> **Instructions to follow**:
Copy the lines running from the one that contains "Check the box for 'xu hướng thời trang 2022'" to the end of the entries below, exactly and with no pictures.

Data entries:
Segment Open

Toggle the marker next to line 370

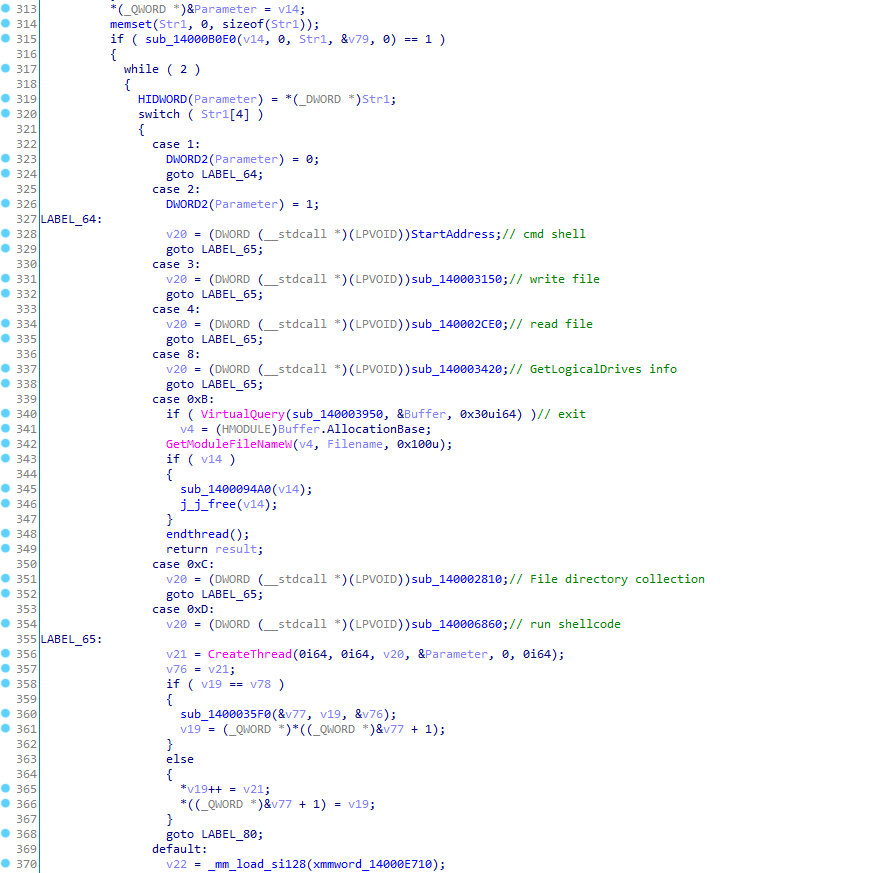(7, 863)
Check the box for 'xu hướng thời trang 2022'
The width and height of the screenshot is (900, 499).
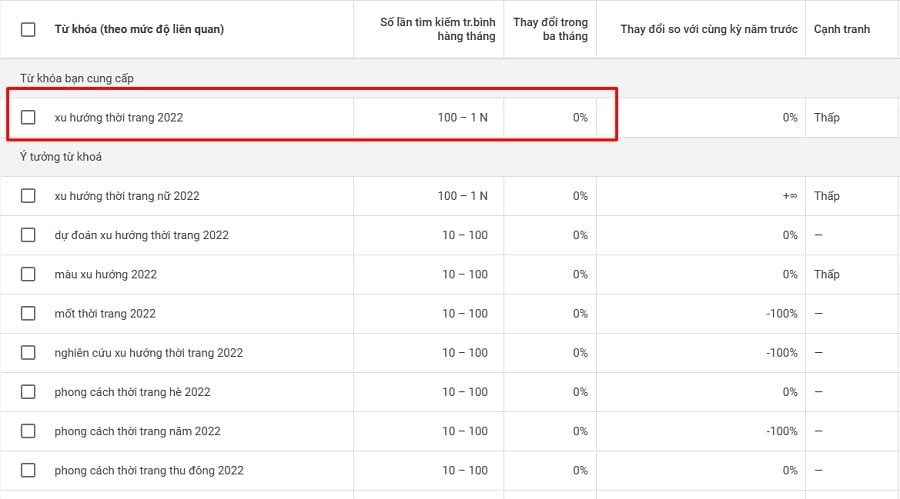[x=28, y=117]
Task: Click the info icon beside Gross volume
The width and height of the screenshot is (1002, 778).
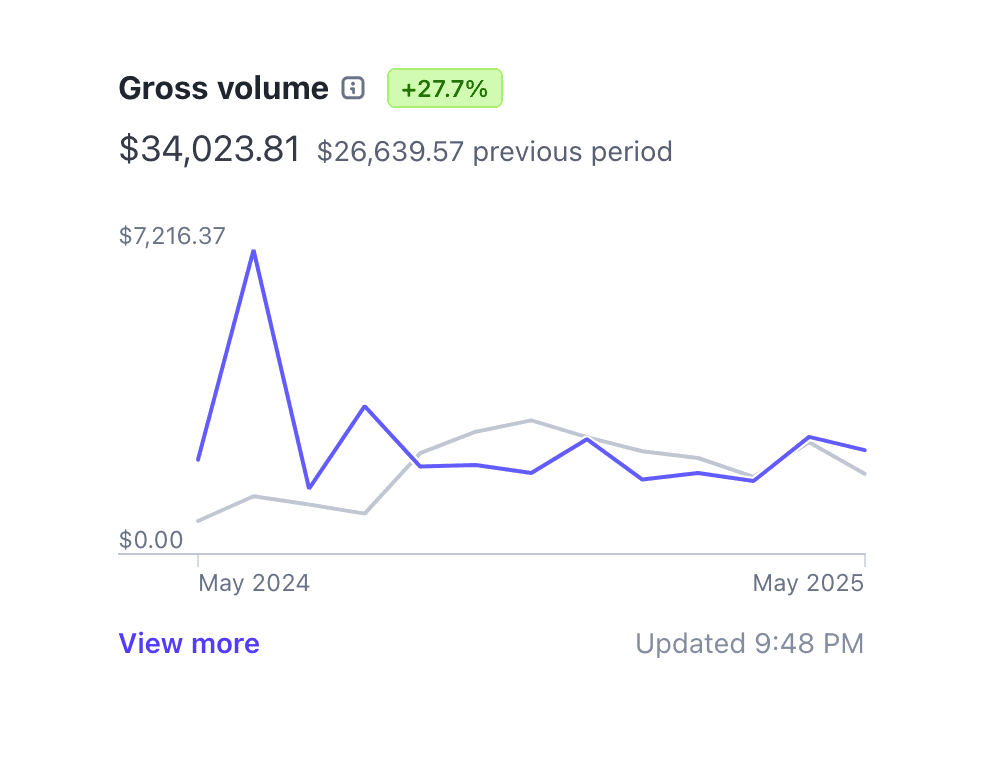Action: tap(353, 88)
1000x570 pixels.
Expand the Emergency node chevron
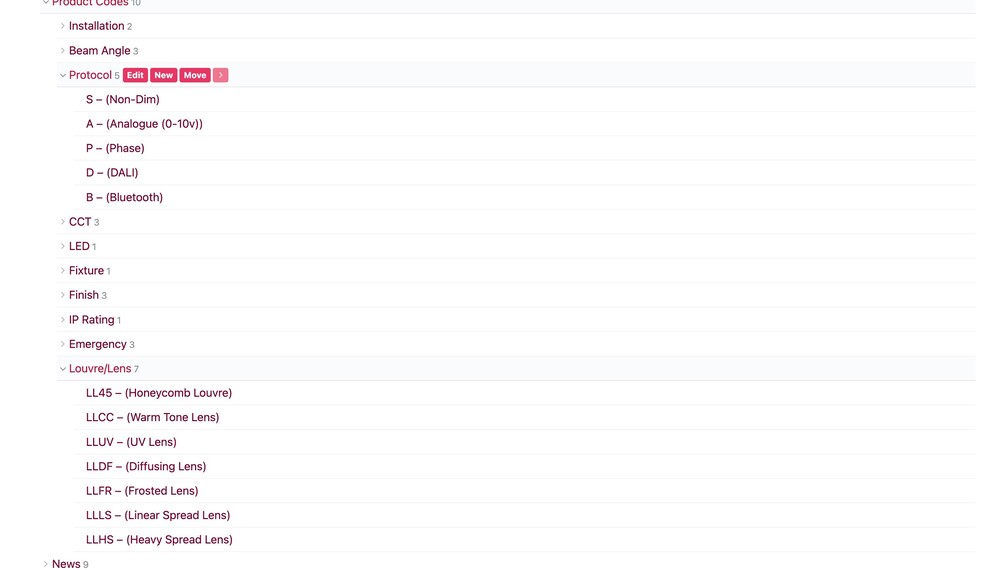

Segment Closed

> **The completed task**:
Check the box for 'xu hướng thời trang 2022'
The width and height of the screenshot is (900, 499).
[x=28, y=117]
Task: Click the info icon beside Gross volume
The width and height of the screenshot is (1002, 778).
Action: tap(353, 88)
1000x570 pixels.
Expand the Emergency node chevron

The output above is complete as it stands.